Il y a les mecs en costard, accroché à leur cartable sûrement rempli de document. Les nanas en tailleurs ou en pantalon droit, le foulard autour du coup et la dégaine cinglante. Les gens qui vont au boulot, habitués, fatigués, lassés. Qui travaillent et essaient de se convaincre qu'ils aiment ce qu'ils font. Qui sont pressés d'arriver, pressés de partir, pressés d'être en vacances, ou pressés d'arriver à la fin de leur vie. Ils n'ont pas le temps de parler, de souffler, de me regarder, ça leur coûte trop cher.

Moi je sais que le temps ne vaut rien si ce n'est une petite aide à ne pas perdre la tête. Rien ne se sert de courir, le lapin n'a pas gagné la course et personne n'en a retenu la leçon. Ils ne savent pas qu'en filant, ils manquent tout ce qui est important.

Il y a les étudiants, en tee-shirt légers car ne craignant pas le froid, en sweat de toutes les couleurs soit du gris au vert en passant par l'orange. Ceux qui filent parce qu'ils sont en retard, ceux qui sont en groupe à parler des cours et à comparer les profs, Ceux qui ont un gobelet rempli de café, les paupières encore collés par le sommeil et l'envie de retourner ce coucher.
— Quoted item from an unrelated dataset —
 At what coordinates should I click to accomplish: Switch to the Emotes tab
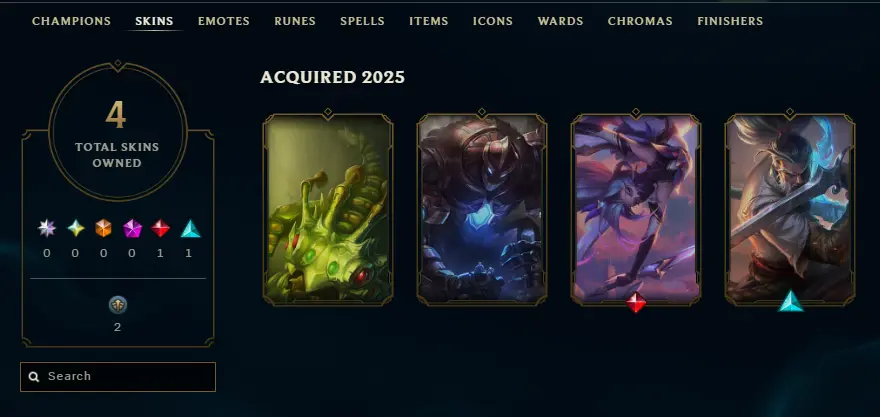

Tous ceux qui ont envie d'apprendre, de vivre, qui croient encore à la vie devant eux et au métier qui les rendra heureux. Et tous ceux qui trainent les pieds, indécis, en se mordant la lèvre avec la tête pleine de doutes concernant l'avenir.

Moi je sais qu'on leur a menti, que le futur qu'on leur a vendu n'existe pas et n'est pas beau. Ils finiront comme ces personnes essoufflées qui vont toujours d'un point A à un point B sans se demander s'il n'y a pas une autre manière de vivre. De futurs robots bien programmés à rentrer dans le moule.

Il y a ceux qui sont perdus, les touristes d'un jour ou d'une semaine. Les lycéennes souvent bien habillées qui grognent en parlant du bac. Les mecs en jogging, en skate, en trottinette, à vélo, en scooter. Les punks à chiens avec ou sans leur meuf et leur clique. Les groupes qui attendent leurs amis en trainant par-ci par-là. Les parents avec leurs enfants et leur poussette. Les amoureux qui se donnent rendez-vous et se retrouvent d'un baiser.

Il y a le monde dans la rue, sous mes yeux.

Et il y a le gamin de 16h30. Qui passe sans voir personne, le nez dans un bouquin chaque jour différent. Une mèche grise lui cache un œil et la moitié de sa vision périphérique. Marchant d'un pas lent sans regarder autour de lui et pourtant, il ne se cogne contre personne.

Le passant de fin d'aprem, le gamin ou l'étudiant modèle, le point de repère du clochard que je suis. Le seul qui me regarde vraiment.

Au fil de la journée, certains s'arrêtent pour me donner un petit quelque chose. On me tape même la discute parfois. Mais la plupart du temps, on se contente de m'ignorer. Je fais pitié, je fais honte, je suis un décor beaucoup trop répandu pour qu'on l'on y fasse attention. Je suis comparable à la pisse d'un chien sur le mur.

Les gens passent, filent, tracent, foncent, se promènent, gambadent, courent, vivent.

Mais à 16h30, tous les jours, le gamin passe et me remarque. Il me dit bonjour, sans s'arrêter, de son pas nonchalant et de sa voix trainante. Il a toujours son livre à la main, son cartable sur l'épaule et une housse à instrument dans le dos.

Les passants passent sans penser à moi. Mais pas lui.

Après son passage, je récolte mon pécule avant de remballer mon carton et de me mêler à la foule. J'ai une crête blonde et sale, des yeux vert d'eau et un manteau noir qui a vu des jours meilleurs. Je suis un être vivant, souvent immobile, qui regarde la vie de chacun défilé sous ses yeux. Je suis un bout de trottoir, un déchet de la société diraient certains, un sage pour d'autres.

Mais après 16h30, lorsque je me mêle à la foule, je suis un passant comme tous les autres.